Avant toute autre chose, merci pour la petite lettre que vous m'avez écrite et qui m'est arrivée ce matin. Elle m'a fait le plus grand plaisir; j'ai des nouvelles de vous et de ce Bade bien-aimé. Merci.

J'ai fait ma visite au Sénat aujourd'hui entre midi et une heure: on m'a introduit avec une certaine pompe dans une grande chambre, où j'ai vu six vieux messieurs en uniforme, avec des crachats. On m'a tenu debout pendant une heure, on m'a lu les réponses que j'avais envoyées. On m'a demandé si je n'avais rien à ajouter, puis on m'a renvoyé en me disant de venir lundi pour être confronté avec un autre monsieur. Tout le monde a été très poli et très silencieux, ce qui est un excellent signe; et, d'après tout ce qu'on dit, l'affaire va se terminer encore plus vite que je ne l'espérais. Tant mieux[94]!
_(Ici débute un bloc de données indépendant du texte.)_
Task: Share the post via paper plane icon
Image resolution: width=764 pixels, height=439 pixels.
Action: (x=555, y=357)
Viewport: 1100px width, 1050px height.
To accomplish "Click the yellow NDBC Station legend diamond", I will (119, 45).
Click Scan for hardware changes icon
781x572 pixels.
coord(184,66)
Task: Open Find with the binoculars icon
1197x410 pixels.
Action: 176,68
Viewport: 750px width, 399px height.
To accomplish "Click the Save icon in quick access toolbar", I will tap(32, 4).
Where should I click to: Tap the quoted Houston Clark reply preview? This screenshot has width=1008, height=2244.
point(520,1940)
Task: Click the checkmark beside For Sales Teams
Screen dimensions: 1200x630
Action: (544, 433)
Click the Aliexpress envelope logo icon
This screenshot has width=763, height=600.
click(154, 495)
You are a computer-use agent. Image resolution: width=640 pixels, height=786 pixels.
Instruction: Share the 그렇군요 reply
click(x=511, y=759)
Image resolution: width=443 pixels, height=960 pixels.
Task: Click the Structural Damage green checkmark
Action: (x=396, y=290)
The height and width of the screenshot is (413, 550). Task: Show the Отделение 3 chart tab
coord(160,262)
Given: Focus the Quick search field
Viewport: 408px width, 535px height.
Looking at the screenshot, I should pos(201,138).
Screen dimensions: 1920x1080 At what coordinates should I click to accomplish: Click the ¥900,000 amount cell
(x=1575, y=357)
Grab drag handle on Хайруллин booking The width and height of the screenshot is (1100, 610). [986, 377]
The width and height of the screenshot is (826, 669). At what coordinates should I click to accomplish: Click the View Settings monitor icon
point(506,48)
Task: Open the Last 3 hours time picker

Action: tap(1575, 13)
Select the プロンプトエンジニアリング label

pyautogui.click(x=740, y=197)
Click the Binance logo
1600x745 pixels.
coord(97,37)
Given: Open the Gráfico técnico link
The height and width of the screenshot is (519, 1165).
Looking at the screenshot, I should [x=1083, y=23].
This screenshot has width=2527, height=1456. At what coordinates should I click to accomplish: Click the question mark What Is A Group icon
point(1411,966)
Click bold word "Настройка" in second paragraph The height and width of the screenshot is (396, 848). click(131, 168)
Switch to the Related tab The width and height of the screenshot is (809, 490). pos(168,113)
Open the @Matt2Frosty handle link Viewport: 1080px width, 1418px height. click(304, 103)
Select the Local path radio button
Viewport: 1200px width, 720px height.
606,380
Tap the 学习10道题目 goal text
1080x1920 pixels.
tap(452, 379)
Du Sénat, je suis allé voir ma vieille amie, la comtesse Lambert, que j'ai trouvée souffrante, comme de coutume, mais peu changée. Sa vie est trop triste... Elle a eu du plaisir à me voir et s'est mise à pleurer. Pauvre femme! J'ai redîné chez Annenkoff, et j'ai passé la soirée chez Séroff; je reviens de là. Il nous a joué des fragments de son nouvel opéra, Rognéda; le sujet est tiré de nos anciennes annales. Eh bien, ou je me trompe lourdement, ou ce petit homme bizarre et nerveux a un fort grand talent[95]. Deux chœurs surtout, et un air d'adolescent d'une pureté vraiment mozartesque, m'ont transporté... Ma foi! j'ai dit le mot, je le laisse. C'est pour le coup que j'aurais voulu, moi aussi, vous avoir à mes côtés pour pouvoir contrôler mes impressions et lire dans vos traits la confirmation, ou peut-être la négation de mes sentiments. Cette Rognéda me paraît devoir devenir bien supérieure à Judith; il y a beaucoup plus de franchise et d'originalité, et l'influence de Wagner se fait-bien moins sentir[96]. Il se démenait comme un diable devant son piano et chantait d'une voix impossible. Ce Séroff est un très grand coloriste et manie l'orchestre d'une façon magistrale. Enfin, je suis revenu sous le charme et j'y suis encore.

Il faut que vous m'écriviez sans perdre de temps les dates exactes de votre séjour à Leipzig, Erfurt, etc., pour que je sache où vous écrire. Il ne fait pas froid du tout ici; j'espère qu'il ne gèle pas si fort à Bade et que les petits ont repris leur traîneau. Travaillez-vous beaucoup? Dites mille choses de ma part à tout le monde. Je vous baise les mains.

Der Ihrige
IV. TOURGUENEFF.

XLV

Saint-Pétersbourg, 31/19 janvier 1864.

Theuerste, beste Freundin,

J'ai reçu aujourd'hui votre lettre datée du petit salon; je vous en ai écrit deux à Leipzig, en les adressant à P. V. beruhmte Sängerin[97], an Gewandhaus; j'espère qu'elles vous seront parvenues. Si pourtant vous ne les aviez pas reçues, je me borne à vous dire que mon affaire avec le Sénat est finie, et que j'ai reçu l'assurance qu'on ne me refuserait pas la permission d'aller où bon me semble, même hors du pays, ce qui fait que dans un mois je quitte Pétersbourg.

Mon pied ne me fait plus mal du tout et ma toux a disparu. A l'exception de deux ou trois jours de froid, le temps a été très doux depuis mon arrivée ici.